Prolongation of prothrombin time has been reported rarely in patients receiving Amoxicillin. Appropriate monitoring should be undertaken when anticoagulants are prescribed concurrently.
It is recommended that when testing for the presence of glucose in urine during amoxicillin treatment, enzymatic glucose oxidase methods should be used. Due to the high urinary concentrations of amoxicillin, false positive readings are common with chemical methods.
Probenecid decreases the renal tubular secretion of Amoxicillin. Concurrent use with amoxicillin may result in increased and prolonged blood levels of amoxicillin.
Pregnancy and lactation
Animal studies with amoxicillin have shown no teratogenic effects. However treatment with Amoxicillin may be considered appropriate when the potential benefits outweigh the potential risks associated with treatment.

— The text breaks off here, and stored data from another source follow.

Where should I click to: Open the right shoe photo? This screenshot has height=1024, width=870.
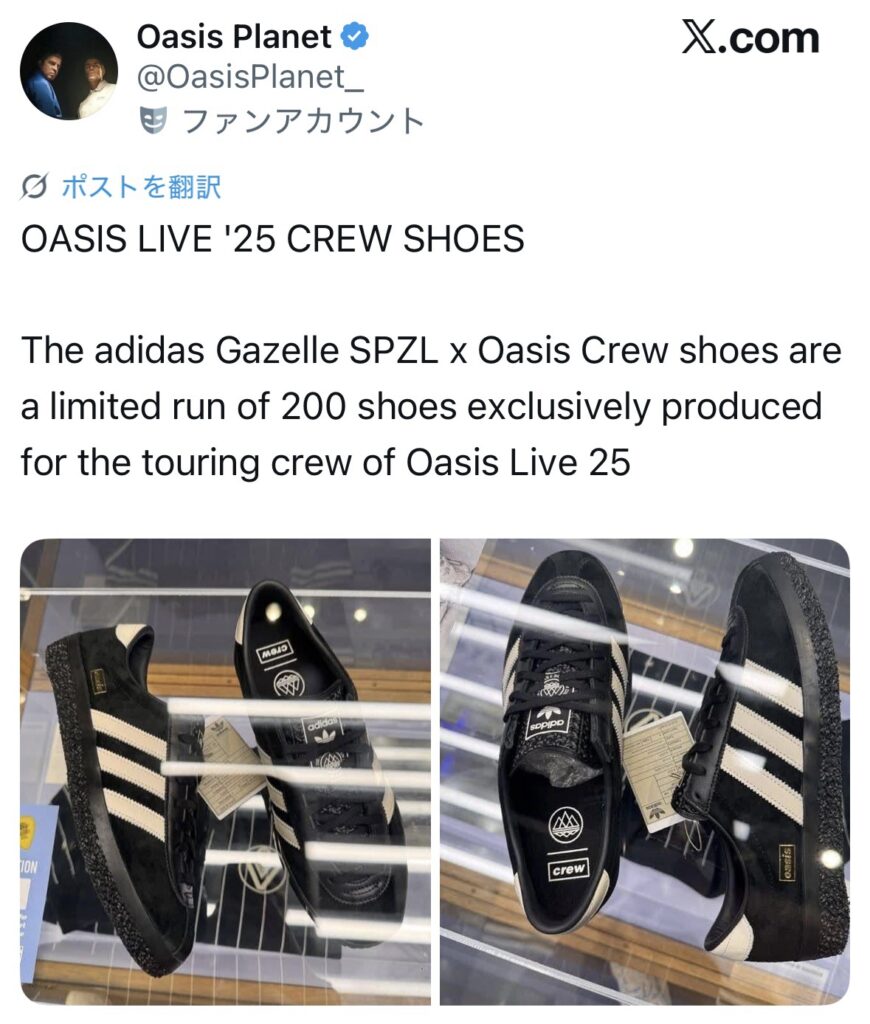coord(645,771)
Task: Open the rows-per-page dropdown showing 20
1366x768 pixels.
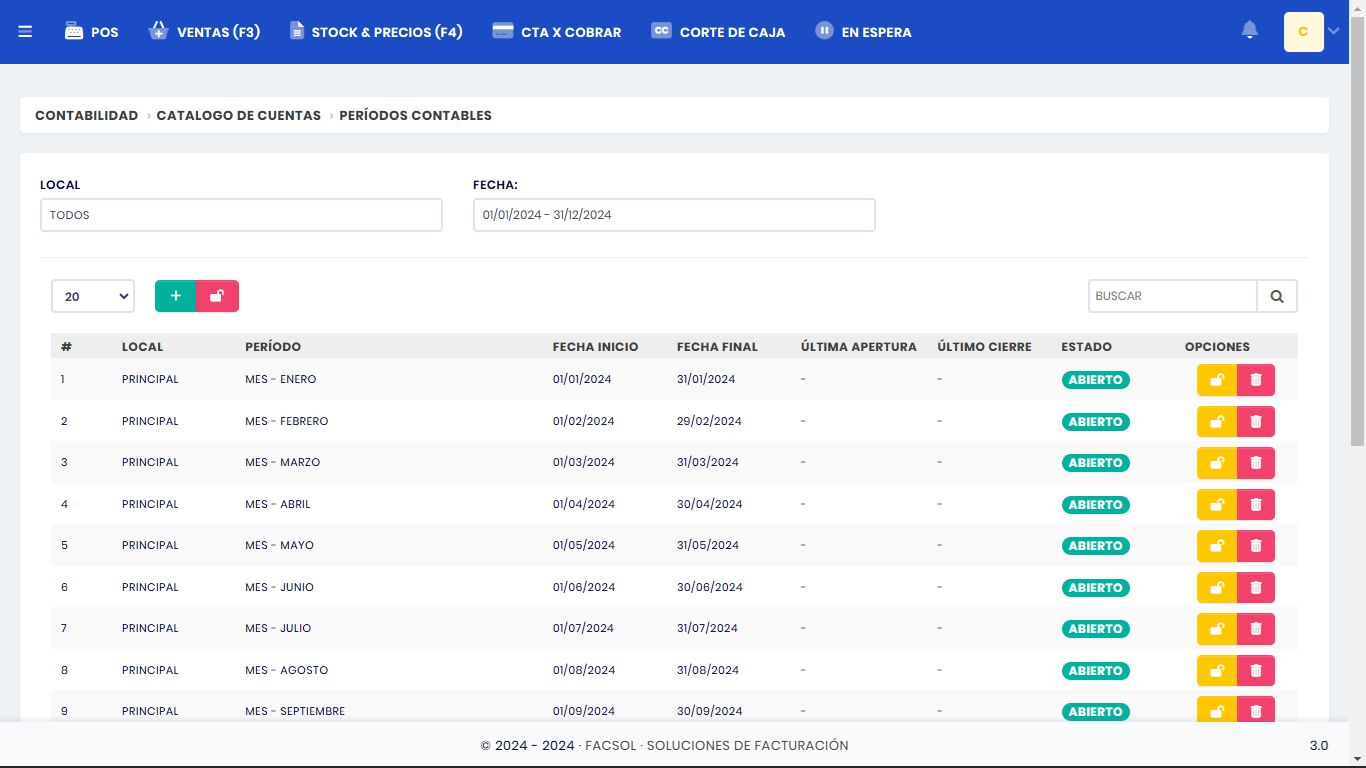Action: pyautogui.click(x=93, y=296)

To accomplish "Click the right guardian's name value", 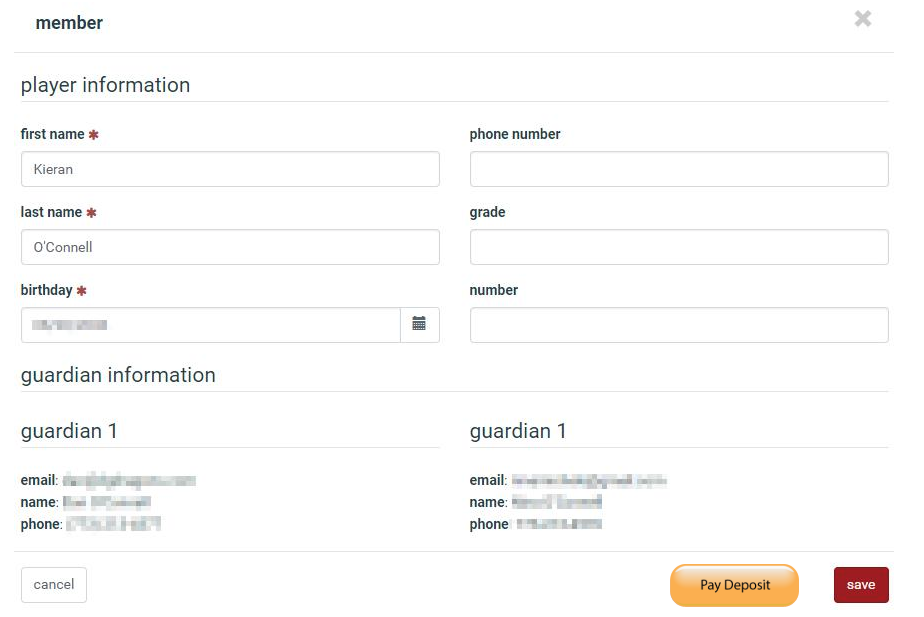I will coord(556,502).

Amoxicillin may be given during lactation. With the exception of the risk of sensitisation associated with the excretion of trace quantities of Amoxicillin in breast milk, there are no known detrimental effects for the breast-fed infant.
Effects on ability to drive or operate machinery
Adverse effects on the ability to drive or operate machinery have not been observed.
Side effects, as with other penicillins, are common and mainly of a mild and transitory nature.
Hypersensitivity reactions: if any hypersensitivity occurs, the treatment should be discontinued.
Skin rash, pruritis and urticaria have been reported occasionally. Rarely, skin reaction such as erythema multiforme and Steven-Johnson syndrome, toxic epidermal necrolysis and bullous and exfoliative dermatitis have been reported. As with other antibiotics, severe allergic reactions including angioneurotic oedema, anaphylaxis, serum sickness, and hypersensitivity vasculitis have been reported rarely.
Gastrointestinal reactions: effects include nausea, vomiting and diarrhea. Intestinal candidiasis and antibiotic associated colitis (including pseudo-membranous colitis and haemorrhagic colitis) have been reported rarely intestinal nephritis can occur rarely.
Hepatic effects: a moderate rise in AST and/or ALT has been occasionally noted but the significance of this is unclear. As with other beta-lactam antibiotics, hepatitis and cholestatic jaundice have been reported rarely.
Hematological effects: as with other beta-lactam antibiotics, reversible leucopenia (including severe netropenia or agranulocytosis), reversible thrombocytopenia and haemolytic anaemia have been reported rarely. Prolongation of bleeding time and prothrombin time have also been reported rarely.
CNS effects: CNS effects have been reported rarely. They include hyperkinesias, dizziness and convulsions. Convulsions may occur in patients with impaired renal function or in those receiving high doses.
Miscellaneous: Superficial tooth discoloration has been reported rarely and mostly with the suspension and chewable tablets. It can usually be removed by brushing.
Problems of overdosage with amoxicillin are unlikely to occur. If encountered, gastrointestinal effects such as nausea, vomiting and diarrhoea may be evident and should be treated symptomatically with attention to the water/electrolyte balance. During the administration of high doses of amoxicillin, adequate fluid intake and urinary output must be maintained. Amoxicillin can be removed from the circulation by haemodialysis.